SEPARATION OF POWERS
[32] It is remarkable that, notwithstanding the knowledge of the injunction of the doctrine of separation of powers, the applicant seeks that the judicial arm of government encroaches on the spheres of the other arms to facilitate the ill -conceived unconstitutional relief sought in this case.
[33] It is irresistible not to think that, in an effort to belatedly get into the mainstream and participate in government originated business, the applicant seeks to impose its terms of entry at all costs, including making spurious allegations.
URGENCY
[34] Urgency does not arise where the relief sought is unlawful and unconstitutional. I find, therefore, that this application is not urgent.
COSTS
[35] The PPPFA provides for three circumstances under which the respondent may exercise its discretionary powers in terms of section 3, namely; where it is in the interest of national security to do so; where the likely tenderers are international suppliers or where it is in the public interest to do so. None of these circumstances, particularly the third mentioned, is present in the applicant’s case. The applicant’s contention that the principle in the Baywatch case in relation to a determination on liability for costs finds application in casu is misplaced. There is no reason, therefore, why the applicant should not be ordered to bear the costs of this application.
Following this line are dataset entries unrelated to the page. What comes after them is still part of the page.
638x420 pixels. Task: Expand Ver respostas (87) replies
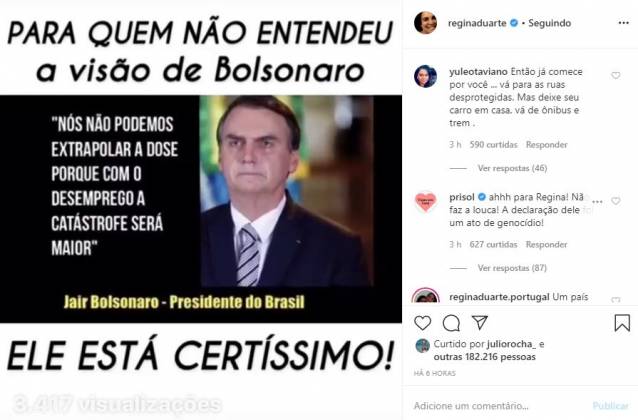tap(512, 268)
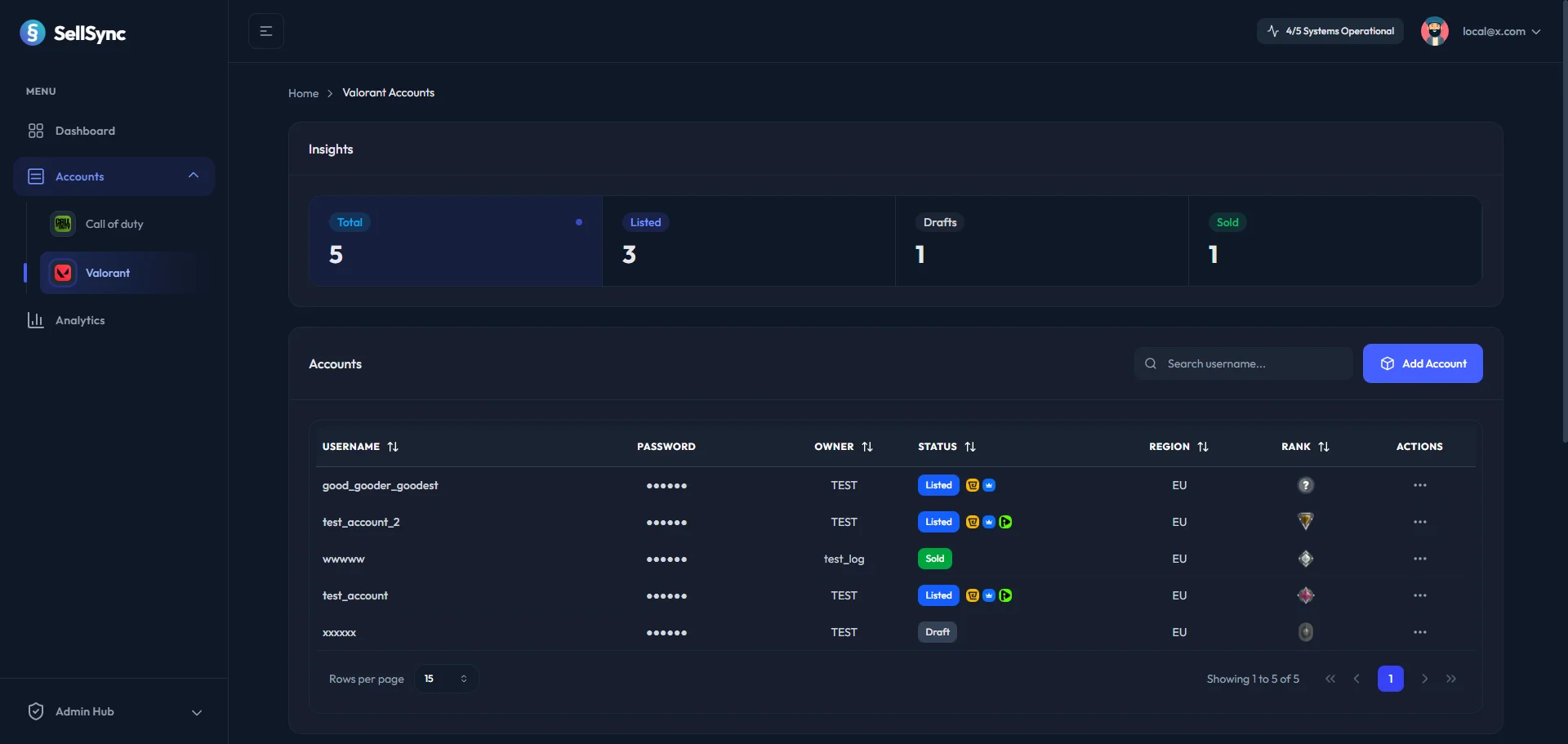The image size is (1568, 744).
Task: Click the rank icon for test_account_2
Action: click(1305, 522)
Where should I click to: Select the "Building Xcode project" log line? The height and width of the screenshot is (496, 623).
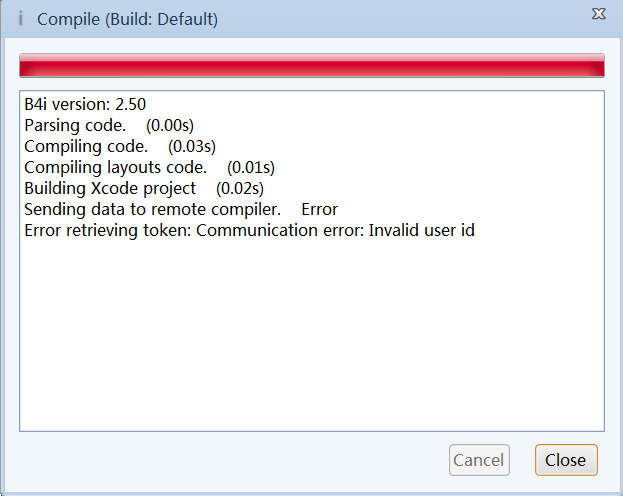[110, 188]
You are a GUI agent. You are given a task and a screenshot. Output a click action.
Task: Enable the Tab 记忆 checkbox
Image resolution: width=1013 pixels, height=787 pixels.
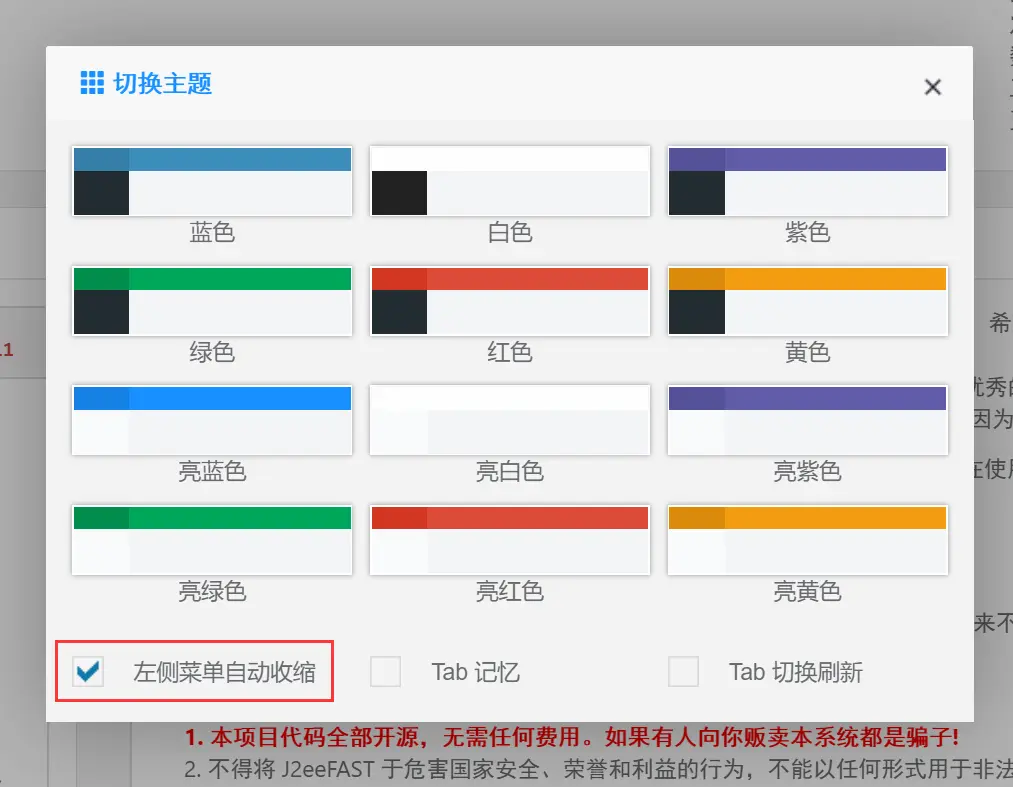click(x=385, y=672)
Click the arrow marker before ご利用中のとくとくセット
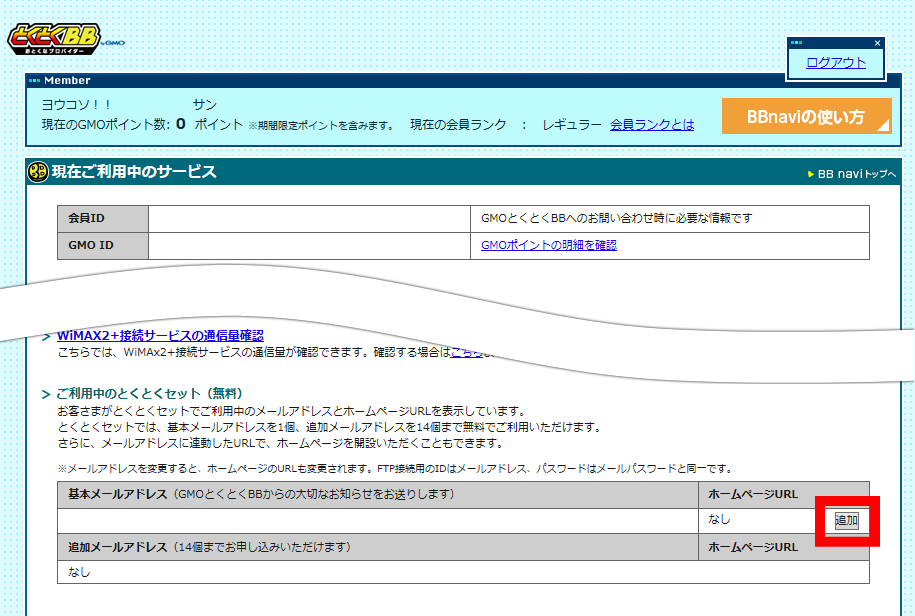This screenshot has width=915, height=616. point(46,394)
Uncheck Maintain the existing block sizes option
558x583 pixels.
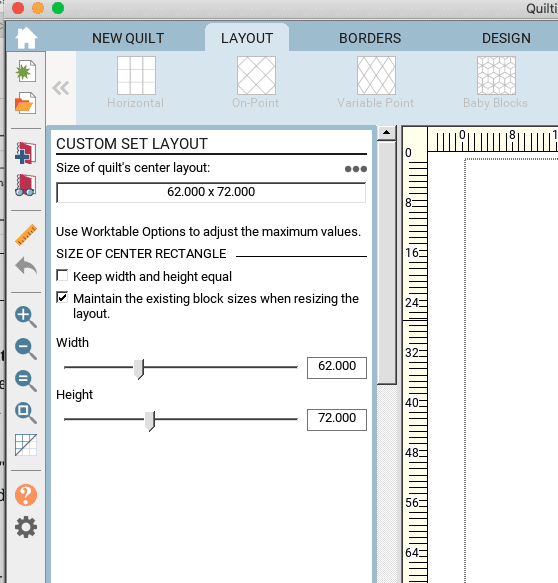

[36] I find that the respondent’s employment of two counsel was justified in this case.
ORDER
[37] Resulting from the findings this judgment the following order is made:
1. This application is not urgent.
2. The application is dismissed.
3. The applicant is ordered to pay the costs of this application, including costs consequent upon the employment of two counsel.
M. MBONGWE J
JUDGE OF THE HIGH COURT
GAUTENG DIVISION, PRETORIA.
PARTIES’ REPRESENTATIVES.
For the Applicant: Adv. M. Oppenheimer
Instructed by: Hurter Spies,
Kloofsig, Pretoria.
For the Respondent: Adv. N. Maenetje SC
with him: Adv. M. Stubbs
Instructed by: State Attorney, Pretoria
DATE OF HEARING: 26 May 2021
JUDGMENT ELECTRONICALLY TRANSMITTED TO THE PARTIES ON 30 SEPTEMBER 2021.